Start of Material for the task

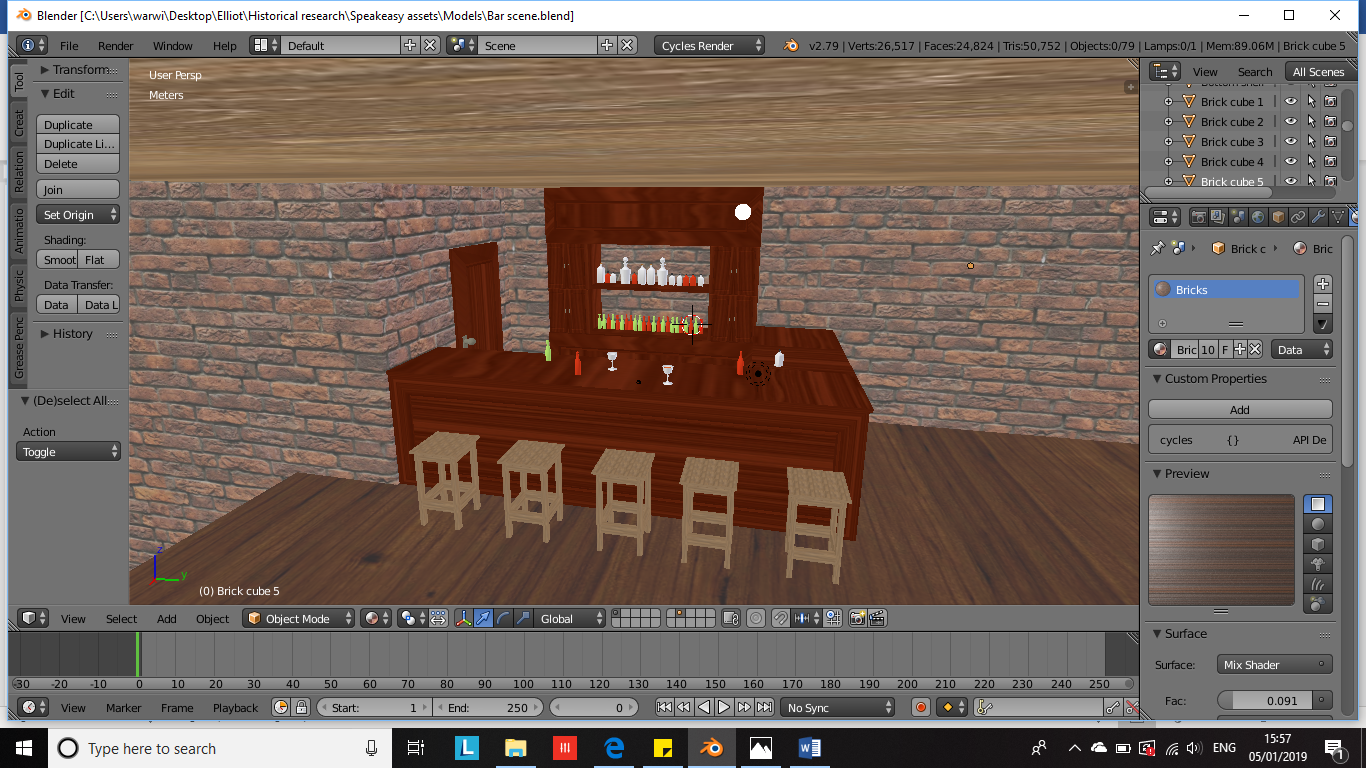
Task: Open the Constraints chain-link properties tab
Action: coord(1298,217)
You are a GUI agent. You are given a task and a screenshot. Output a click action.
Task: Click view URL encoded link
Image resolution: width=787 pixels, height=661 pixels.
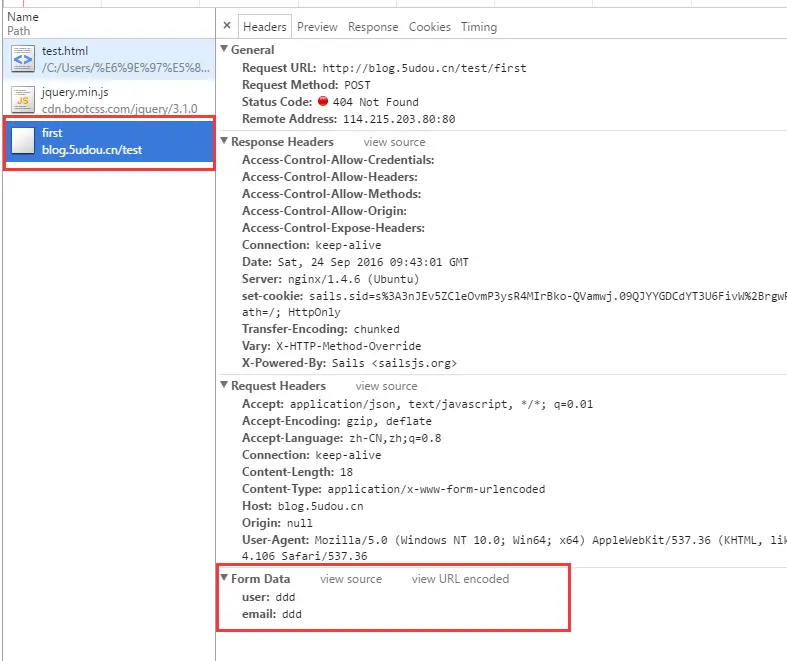460,579
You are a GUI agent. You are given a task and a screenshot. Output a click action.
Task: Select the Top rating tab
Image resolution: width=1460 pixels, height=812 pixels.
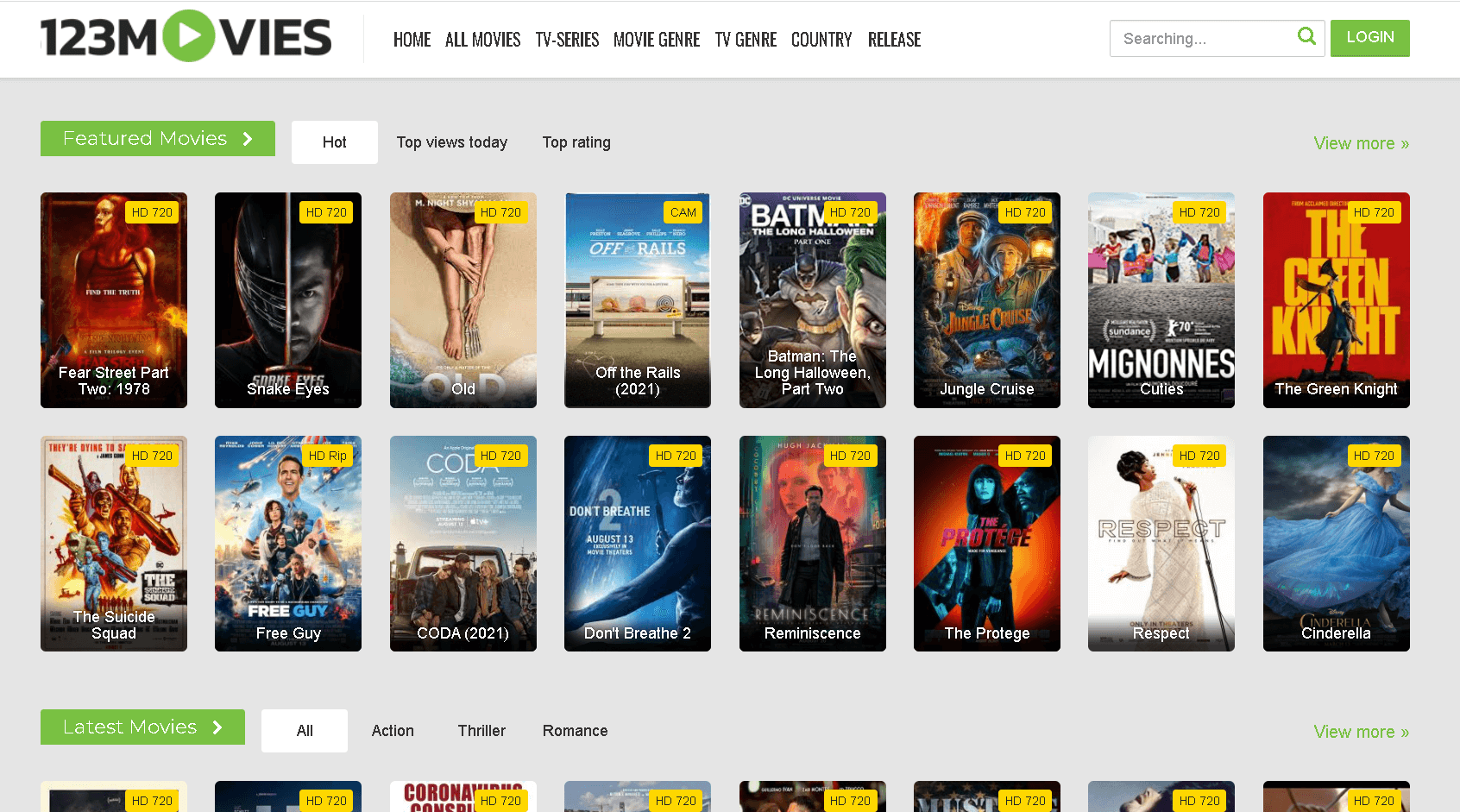[576, 142]
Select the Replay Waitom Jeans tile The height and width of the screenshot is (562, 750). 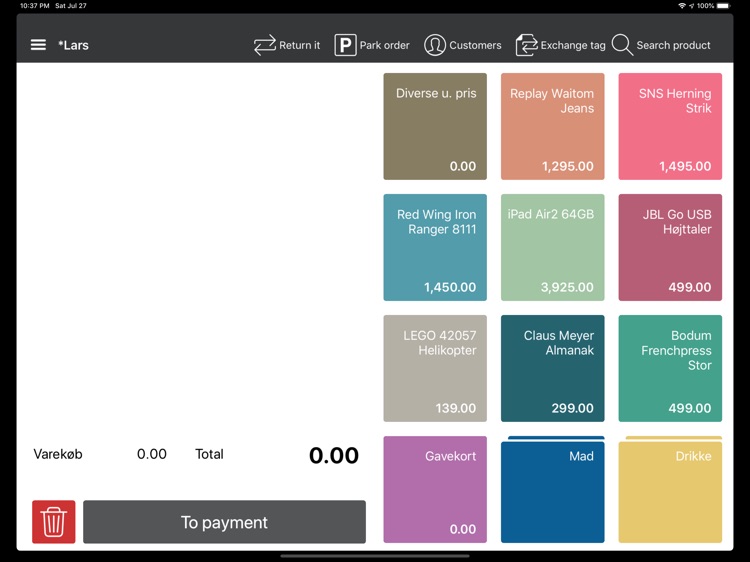552,126
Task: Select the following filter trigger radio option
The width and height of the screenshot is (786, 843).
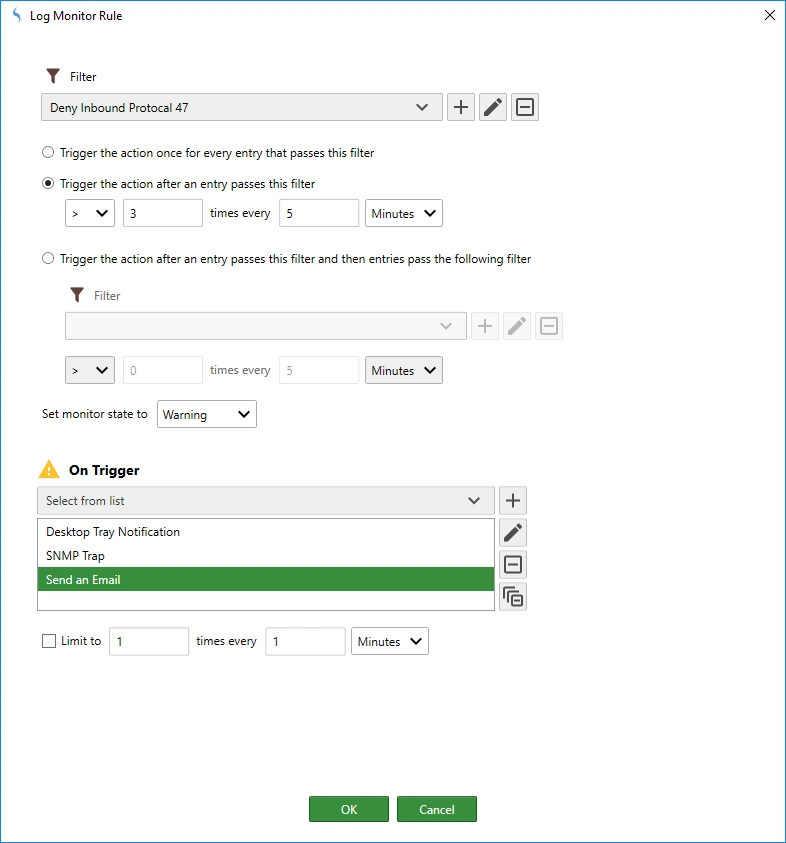Action: [48, 259]
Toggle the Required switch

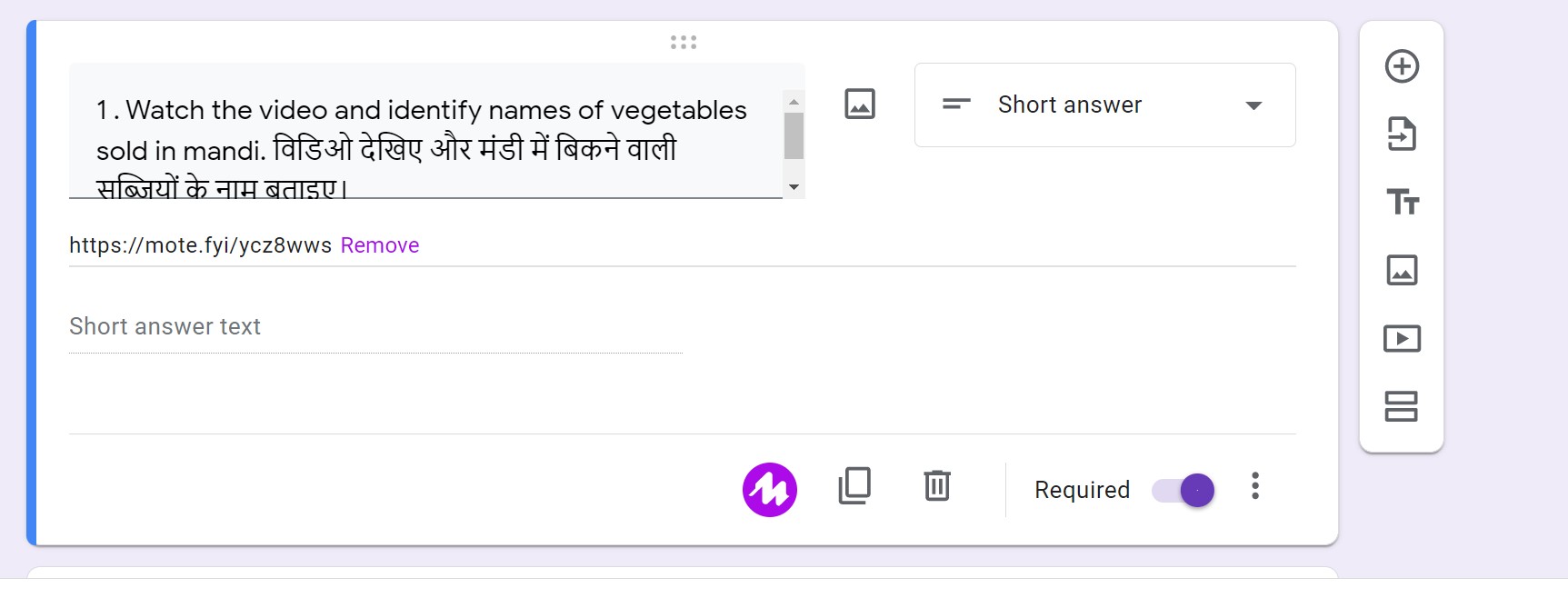coord(1180,490)
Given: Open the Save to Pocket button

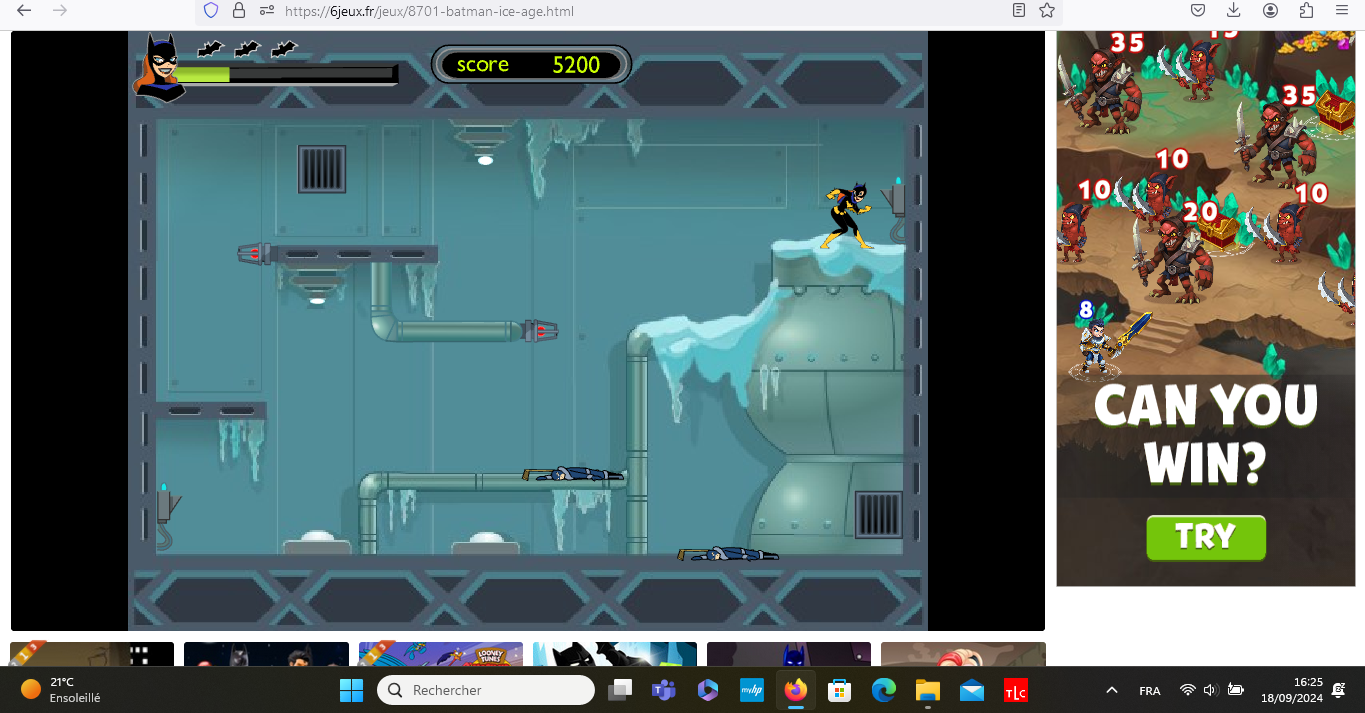Looking at the screenshot, I should click(1198, 11).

End of Material for the task

Take the line that holds "The width and" as the start and the last line of the data as the end. Copy only those lines exactly, both ends included, except the pictures.

The width and height of the screenshot is (786, 843).
Action: [48, 259]
Toggle the Required switch

coord(1180,490)
Given: Open the Save to Pocket button

Looking at the screenshot, I should click(1198, 11).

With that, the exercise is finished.